**Document extract:**
In the aforementioned series Drawing after Circuit, for instance, which early has signaled the spatial and topographical dimension which would consolidate itself in Serra’s drawing - the succession of vertical lines of the series was produced based on the circumnavigation of the sculpture named in the title2 - the peculiar way in which he operates line as cut, a limit, a force of attraction or repulsion is remarkable. The recent transparencies in Mylar which he displayed in an exhibition organized by the Courtauld Institute in London (2013) obtained through “blind” printing procedures, of the contact of sharp tools against the back of surfaces covered with thick layers of paint, brings to the fore the importance of the gesture, which in Serra does not concern expression, but a methodic and rhythmic procedure, the unique and interminable process of self-creation of space itself. Weights (2008) seems to bring forward an experience of space as passage, so crucial in his drawing as in his sculpture- the understanding of the body as maximum concentration of density, but also as lightness, evanescence, and displacement, against the grain, let us say, of notions of axiality and weight, inherited from sculptural tradition.

Drawing after circuit, 1972. Painstick on paper, 24 sheets, 91,4 X 61 cm (each). 

Weights, 2008. Painstick on handmade paper, eight parts, 77,4 X 55,8 cm and 55,8 X 77,4 cm. 

Drawings, installation, drawings-sculpture (or sculpture-drawings…) - it is of no importance the way one would like to call Serra’s production in both of his Brazilian exhibitions. Both bring together works that immediately summon up the entire volumetry of the space, all dynamic forces which confer its depth and multidirectionality, as is also characteristic of his two-dimensional production. In the current show at Instituto Moreira Salles there is something new: Serra radicalizes the tension - which characterizes his entire output - between the anonymous and impersonal dimension associated with the wall drawings and the complexity of unique gestures, accomplishing a methodical process which can only be decided in the spot, according to each case. From this perspective, this exhibition requires, as noted, a more internalized focus from the visitor.

Constituting, since the beginning of the seventies, an autonomous segment in this body of work, also with decisive repercussion in Serra’s sculpture, the practice of drawing very likely brought him a certain way of operation. The artist even declared his appreciation for the silent activity of observing, of never underestimating or neglecting a thing3, and, of course, the habit of embracing, in the close record of drawing, this immense visual constellation of permanently available variables, of inspecting with sobriety all powers at play there, would come in handy to an observer with such susceptibility to the very little. Not coincidentally, drawing emerged in Serra’s production as a privileged place which led him to a non-hierarchical view of space, in which everything has its own relevance and intensity: a view, therefore complex, multifaceted, and contradictory.

It was in 1974 that Serra experimented for the first time with large-scale drawings, to which he referred later as “installation-drawings”, a composite expression in which the first term, significantly a noun derived from a verb, underlines the action of spatial positioning to which the artist exposed these works, as if one needed to differentiate them from those he usually exhibited.4 The fact that one had to “install” them, rather than “exhibit” them indicates not only an emphasis on the environmental scale of these drawings, a reference to the immediate connection they established with the whole architectural space of the exhibition; the strong use of the term also signals the artist’s intervention on the deconstruction of the monolithic body of the objects, of the functional relations to which they are usually exposed. From then on objects were introduced - as autonomous, although mutually implied parts - in an indeterminate formal status, they began to ask for consideration of their uniqueness and, thus, forced a repositioning of all viewpoints at play.

**Record excerpts:**

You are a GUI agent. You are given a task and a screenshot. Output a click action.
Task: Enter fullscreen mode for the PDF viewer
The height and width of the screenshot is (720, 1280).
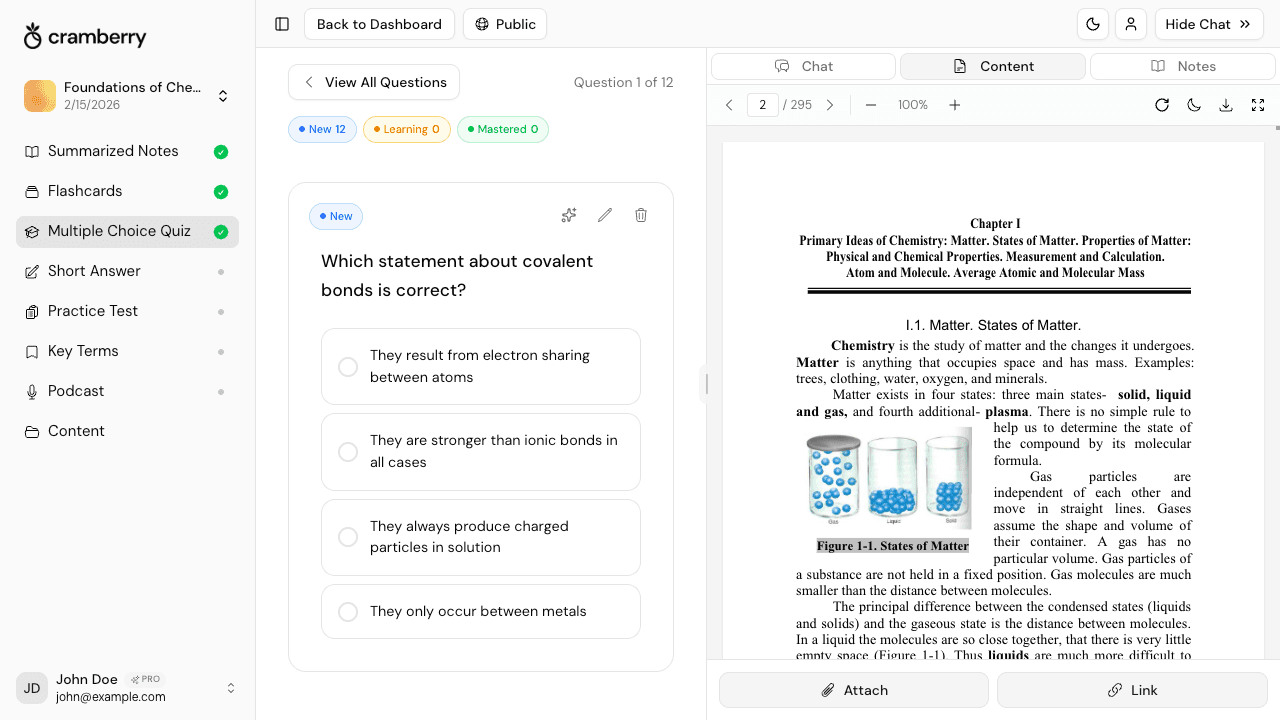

...

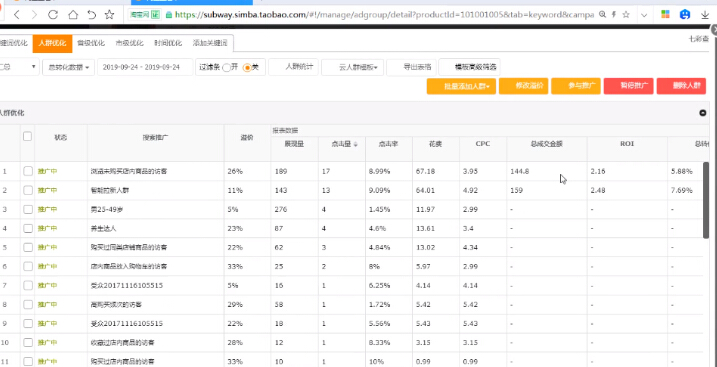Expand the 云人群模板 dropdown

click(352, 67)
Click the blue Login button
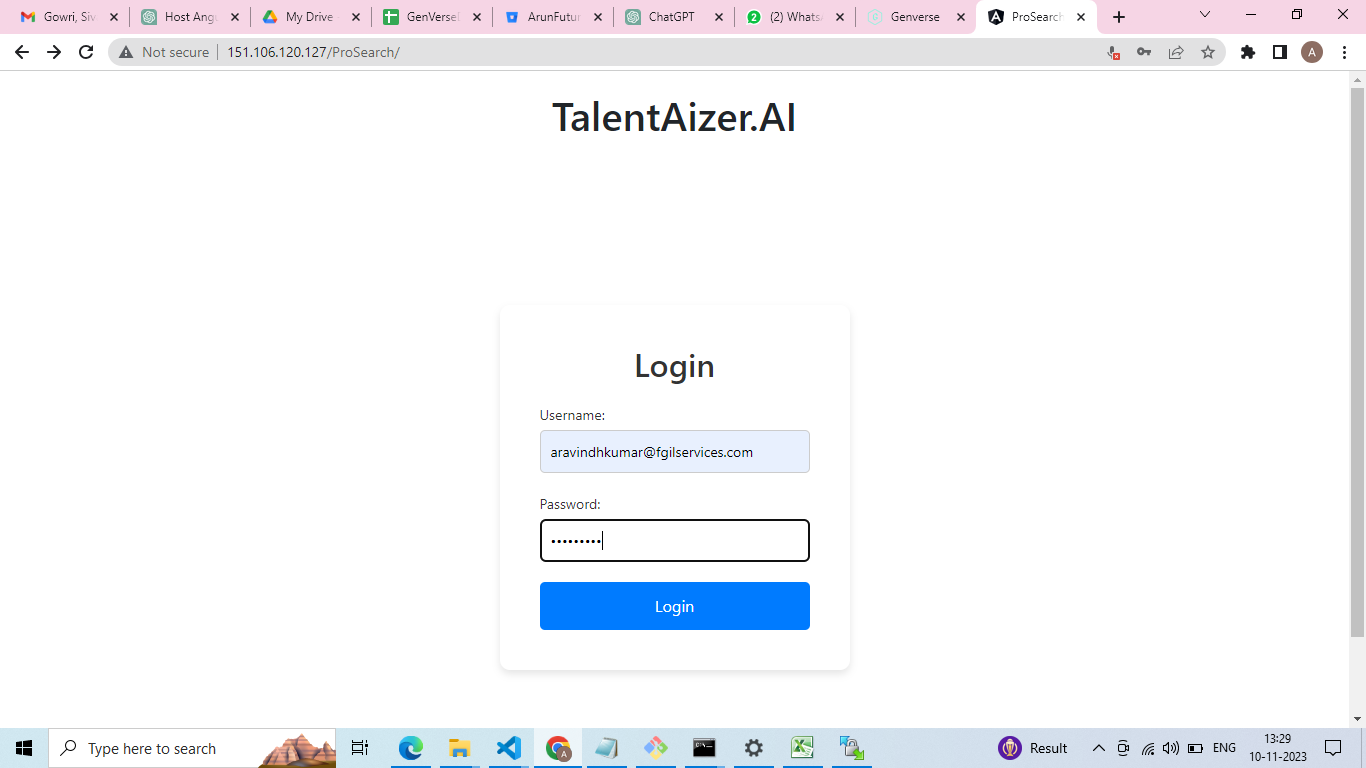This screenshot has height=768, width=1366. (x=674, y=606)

**What needs to be done:** According to the text on Serra's drawings, in what year did Serra first experiment with large-scale drawings, and what did he later call them?

**Output of the exercise:** In 1974; he later called them "installation-drawings."